What is being asked:
How many lines below contain the word "computer"? Give only the number.

Provided entries:

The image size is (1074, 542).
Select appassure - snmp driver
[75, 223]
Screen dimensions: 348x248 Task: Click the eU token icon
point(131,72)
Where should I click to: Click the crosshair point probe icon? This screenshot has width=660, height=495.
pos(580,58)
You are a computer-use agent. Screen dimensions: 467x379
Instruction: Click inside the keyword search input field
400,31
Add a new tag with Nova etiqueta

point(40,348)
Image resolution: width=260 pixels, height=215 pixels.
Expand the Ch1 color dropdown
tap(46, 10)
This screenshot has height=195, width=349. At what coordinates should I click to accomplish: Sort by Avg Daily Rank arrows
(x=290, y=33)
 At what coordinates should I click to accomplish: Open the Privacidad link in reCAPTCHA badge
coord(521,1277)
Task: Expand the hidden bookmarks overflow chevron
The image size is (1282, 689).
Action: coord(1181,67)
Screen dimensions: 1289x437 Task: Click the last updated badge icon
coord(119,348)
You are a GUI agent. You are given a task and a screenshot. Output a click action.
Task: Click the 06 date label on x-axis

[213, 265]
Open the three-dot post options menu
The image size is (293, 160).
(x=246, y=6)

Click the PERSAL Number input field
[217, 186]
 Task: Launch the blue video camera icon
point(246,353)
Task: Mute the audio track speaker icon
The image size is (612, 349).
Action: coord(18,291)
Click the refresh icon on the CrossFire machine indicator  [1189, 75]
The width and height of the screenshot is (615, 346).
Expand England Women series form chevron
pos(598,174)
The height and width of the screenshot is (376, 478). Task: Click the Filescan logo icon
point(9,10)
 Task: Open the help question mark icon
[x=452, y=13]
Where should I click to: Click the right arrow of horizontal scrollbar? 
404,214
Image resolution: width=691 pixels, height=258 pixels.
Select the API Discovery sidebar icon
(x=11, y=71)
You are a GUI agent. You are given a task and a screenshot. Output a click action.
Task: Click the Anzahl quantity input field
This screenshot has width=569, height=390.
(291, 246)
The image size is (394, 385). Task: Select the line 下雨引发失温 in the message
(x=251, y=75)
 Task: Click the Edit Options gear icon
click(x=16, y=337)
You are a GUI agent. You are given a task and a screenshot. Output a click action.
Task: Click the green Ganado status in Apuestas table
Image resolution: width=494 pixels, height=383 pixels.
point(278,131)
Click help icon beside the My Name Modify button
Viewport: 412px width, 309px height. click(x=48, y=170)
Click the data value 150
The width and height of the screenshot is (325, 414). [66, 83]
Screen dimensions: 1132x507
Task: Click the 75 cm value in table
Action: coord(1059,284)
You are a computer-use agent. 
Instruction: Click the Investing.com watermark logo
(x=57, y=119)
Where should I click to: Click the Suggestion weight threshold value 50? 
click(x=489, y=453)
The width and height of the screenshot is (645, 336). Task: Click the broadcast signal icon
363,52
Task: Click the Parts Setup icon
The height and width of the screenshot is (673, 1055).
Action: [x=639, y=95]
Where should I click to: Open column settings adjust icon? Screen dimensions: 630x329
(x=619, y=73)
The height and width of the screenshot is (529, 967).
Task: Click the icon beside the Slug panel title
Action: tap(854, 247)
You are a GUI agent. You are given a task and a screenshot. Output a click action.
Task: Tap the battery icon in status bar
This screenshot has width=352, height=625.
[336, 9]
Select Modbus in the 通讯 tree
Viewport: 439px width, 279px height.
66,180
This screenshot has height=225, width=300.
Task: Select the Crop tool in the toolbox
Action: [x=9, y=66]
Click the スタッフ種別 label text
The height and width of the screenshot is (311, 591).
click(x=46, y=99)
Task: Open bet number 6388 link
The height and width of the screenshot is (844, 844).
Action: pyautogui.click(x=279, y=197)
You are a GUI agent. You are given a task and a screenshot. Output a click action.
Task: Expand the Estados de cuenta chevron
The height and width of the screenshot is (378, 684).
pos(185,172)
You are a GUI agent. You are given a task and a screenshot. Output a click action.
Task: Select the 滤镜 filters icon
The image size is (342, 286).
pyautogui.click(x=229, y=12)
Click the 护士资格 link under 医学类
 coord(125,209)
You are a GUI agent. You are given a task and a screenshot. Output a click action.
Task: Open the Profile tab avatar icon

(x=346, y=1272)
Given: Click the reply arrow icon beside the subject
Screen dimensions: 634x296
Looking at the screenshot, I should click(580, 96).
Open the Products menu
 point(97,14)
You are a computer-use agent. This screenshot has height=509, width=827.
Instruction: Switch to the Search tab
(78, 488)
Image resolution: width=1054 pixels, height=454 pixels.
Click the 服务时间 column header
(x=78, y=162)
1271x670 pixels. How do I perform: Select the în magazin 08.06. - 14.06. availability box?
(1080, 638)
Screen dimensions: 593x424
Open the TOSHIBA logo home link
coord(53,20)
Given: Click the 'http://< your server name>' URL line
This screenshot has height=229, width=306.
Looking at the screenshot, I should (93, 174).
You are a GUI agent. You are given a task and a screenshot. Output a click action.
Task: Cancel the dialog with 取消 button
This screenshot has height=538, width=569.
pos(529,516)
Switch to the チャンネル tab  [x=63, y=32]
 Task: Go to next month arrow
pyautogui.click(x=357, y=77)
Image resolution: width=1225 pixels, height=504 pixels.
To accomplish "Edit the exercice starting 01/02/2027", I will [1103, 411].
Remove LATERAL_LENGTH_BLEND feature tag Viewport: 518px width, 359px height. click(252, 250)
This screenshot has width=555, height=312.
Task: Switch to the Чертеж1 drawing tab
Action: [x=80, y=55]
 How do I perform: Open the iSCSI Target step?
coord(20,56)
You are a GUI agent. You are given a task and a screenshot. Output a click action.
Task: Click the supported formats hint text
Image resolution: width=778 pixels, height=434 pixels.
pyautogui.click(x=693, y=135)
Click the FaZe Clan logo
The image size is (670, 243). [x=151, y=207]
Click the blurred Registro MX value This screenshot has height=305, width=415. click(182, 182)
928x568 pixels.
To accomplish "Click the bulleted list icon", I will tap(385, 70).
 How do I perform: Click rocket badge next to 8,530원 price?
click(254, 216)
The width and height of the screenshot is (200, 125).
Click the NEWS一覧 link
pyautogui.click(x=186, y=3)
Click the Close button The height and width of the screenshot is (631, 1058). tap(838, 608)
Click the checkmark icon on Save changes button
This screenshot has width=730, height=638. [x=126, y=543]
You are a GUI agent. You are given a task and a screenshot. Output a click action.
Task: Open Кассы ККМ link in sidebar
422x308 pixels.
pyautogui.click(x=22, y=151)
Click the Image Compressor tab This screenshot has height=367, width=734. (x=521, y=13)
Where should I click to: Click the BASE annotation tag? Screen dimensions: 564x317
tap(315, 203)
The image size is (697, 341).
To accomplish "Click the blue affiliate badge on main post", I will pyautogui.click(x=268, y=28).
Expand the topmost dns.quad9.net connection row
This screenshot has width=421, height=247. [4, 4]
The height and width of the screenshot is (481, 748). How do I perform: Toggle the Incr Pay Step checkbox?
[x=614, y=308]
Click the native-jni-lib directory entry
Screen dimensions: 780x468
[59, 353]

Result of this exercise:
3